The upload directory is for uploading files you don’t want to put into albums. This will be empty to start with and will contain the files you’ve uploaded for one rclone session only, becoming empty again when you restart rclone. The use case for this would be if you have a load of files you just want to once off dump into Google Photos. For repeated syncing, uploading to album will work better.

If you copy the same thing again and again, then you want to upload to an album which can prevent you uploading the same thing again.


Back to the corruption...

Could you try slowing down the upload rate a bit with --tpslimit 10 or maybe --tpslimit 1 to try to reduce the number of 429 errors? Then we can see if they really are correlated with the corruption?

No this is clear, I only used gphotos:upload this time for the log, my crontab script uses albums.

What I do not understand is why it did multiple copy operations, as I only ran the command for this log once (unless I am very mistaken, which is a possibility). It certainly is not your docs. The duplication was also seen in my regular crontab command which uses albums.

But this is of lesser concern, the corruption is more problematic.

Agreed

I will do that right away with an age limit (so it will not take another 2 days). The command will be /usr/bin/rclone copy /mnt/cephfs/Fotomateriaal/Ingress/ gphotos:upload -vv --log-file=upload-gphotos-again.log --max-age 2M --tpslimit 1

That sounds great - thanks!

@ncw this is taking a long time, because I had not sufficiently realized that 2 months would still be quite a few images and obviously it only transfers 1 file per second now.

However!

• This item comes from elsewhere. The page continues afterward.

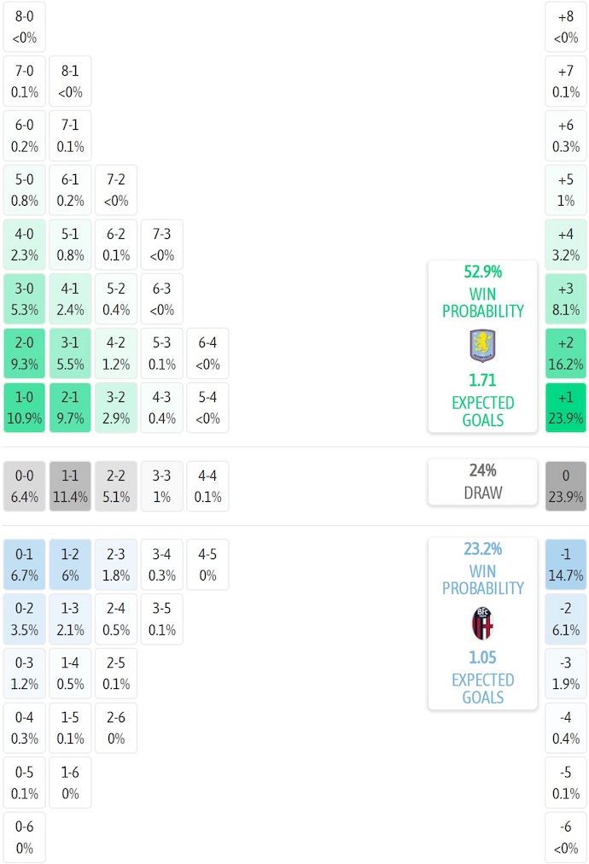Click the -1 goal margin cell
This screenshot has height=864, width=589.
(x=566, y=564)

None of the files that have been transferred so far show any corruption!
The log so far still shows the 429 errors though, 57 so far.
But that does not really matter I think, so long as images do not get damaged.

That is good! So if that is the case then I can examine the retry code more carefully to find out what is going on.

I'd like to see if I can replicate this myself but I'm not sure how you detect the image corruption.

Do you do that by eye, or is there some other way to detect?

Hello @ncw, apologies for the late reply, I was away for a few days (taking pictures :smile:)

You assumption is correct, I look at the 'recently added' search option on google photos and scroll down till I see corruption. It is not a very efficient way of doing it, but it is how I first discovered the corruption and the really badly corrupted images are very easily discovered. The partly moved x/y border images are similarly easily found.

I'll see if I can reproduce this myself...

In the mean time can you please make a new issue on github about this so we don't forget about it. Can you put a link to the forum thread.